When running vim, fvi enables the autowrite feature, and disables folds. It also positions the cursor on the first occurrence of the pattern when it opens a file. Finally, it maps N to move to the next occurrence of the pattern and maps Ctrl-N to move to the next file. Since autowrite is enabled, you do not have to explicitly write out the file after making a change. Just moving to the next file will write out any changes you made to a file.
fvi generate *.py
will find every occurrence of ‘generate’, but it will also find occurrences of ‘generated’. Using the -w or --word command line option you can limit the pattern to only match complete words, in this case ‘generate’:
fvi -w generate *.py
Normally the pattern is case sensitive. Using -i or --ignore-case causes the case of the letters in the pattern to be ignored.
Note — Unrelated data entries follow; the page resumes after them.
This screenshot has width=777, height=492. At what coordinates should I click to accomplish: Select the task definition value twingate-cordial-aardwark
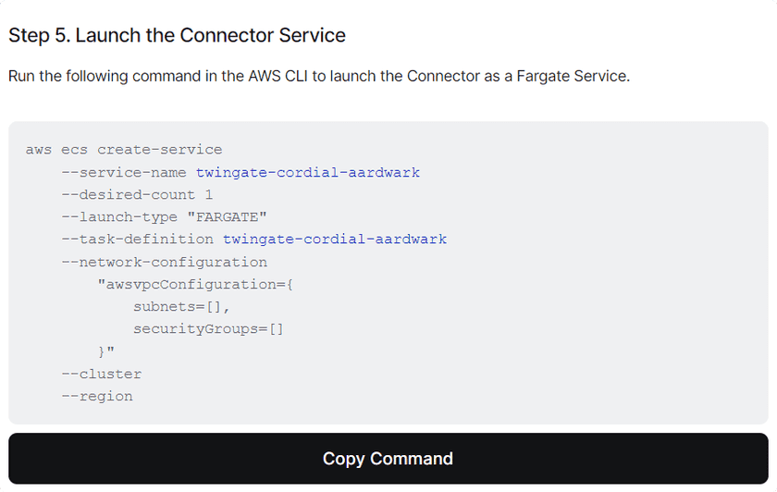pyautogui.click(x=334, y=240)
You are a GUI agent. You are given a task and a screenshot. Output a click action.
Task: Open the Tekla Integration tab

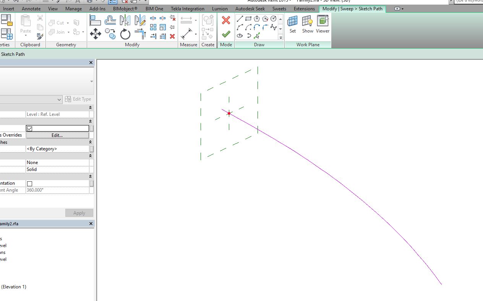[187, 8]
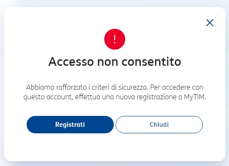Click the red exclamation alert icon
Image resolution: width=229 pixels, height=166 pixels.
click(x=115, y=39)
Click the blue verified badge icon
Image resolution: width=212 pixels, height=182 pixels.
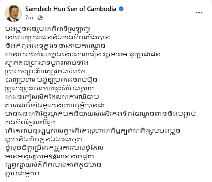click(x=121, y=9)
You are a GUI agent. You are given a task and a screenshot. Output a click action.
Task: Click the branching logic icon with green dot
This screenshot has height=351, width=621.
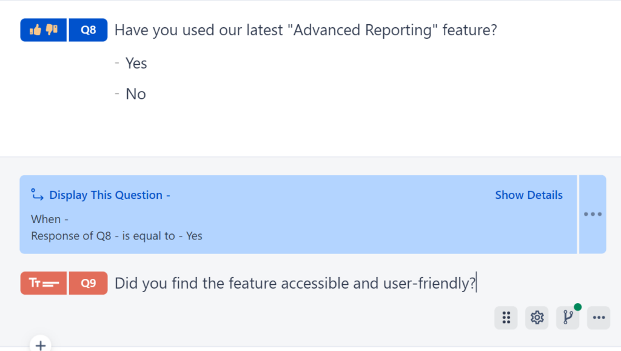[568, 317]
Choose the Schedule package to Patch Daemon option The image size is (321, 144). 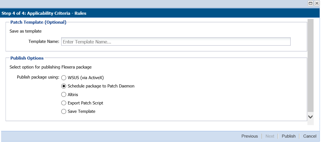pos(64,86)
So:
fvi -i generate *.py
will find occurrences of ‘generate’, ‘Generate’, ‘GENERATE’, and the like.
By default, fvi opens vim in the terminal. By adding the -g or --gvim command line option you instruct fvi to instead use gvim, which opens the files in a dedicated gvim window.
If you leave off the list of files to be searched, then ack is used find the files. By default ack searches all regular non-binary file in the current working directory and all its subdirectories, however you can use .ackrc files to control this behavior (run ‘man ack’ for more information).
It is possible to use regular expressions for the search pattern. However, fvi faces a challenge in doing so. When a regular expression is given, fvi uses the regular expression capabilities of grep or ack to search the files looking for the ones to edit, and then uses the regular expression capabilities of vim after opening the files. Unfortunately the same regular expression is used in both cases and these capabilities are not completely compatible.
When you use fvi with a regular expression pattern and a file list, grep is used to identify which files contain that pattern. grep and vim both provide two kinds of regular expressions that are closely related. Grep supports basic and extended GNU regular expressions. Vim supports magic and very magic regular expressions. The basic GNU and Vim magic regular expressions correspond, and similarly the extended GNU and Vim very magic regular expressions correspond, however this correspondence is not exact. I have not mapped the degree to which they do not correspond, but here are some examples of things that are known to correspond, and things that are known not to correspond.
\b, \B to match edges of words (available in grep but not vim).
When you use fvi without a file list, ack is used to identify which files contain that pattern. ack and vim both support regular expressions, but ack provides Perl compatible regular expressions and vim supports regular expressions similar to the GNU regular expressions. The compatibility between these two types of regular expressions is rough. I recommend that in this situation, you use Perl regular expressions as the pattern given on the fvi command line. Then when the files are opened in vim you may find that vm has trouble finding the pattern. At this point you should simply type / and then re-enter the search pattern, but this time in a vim compatible manner.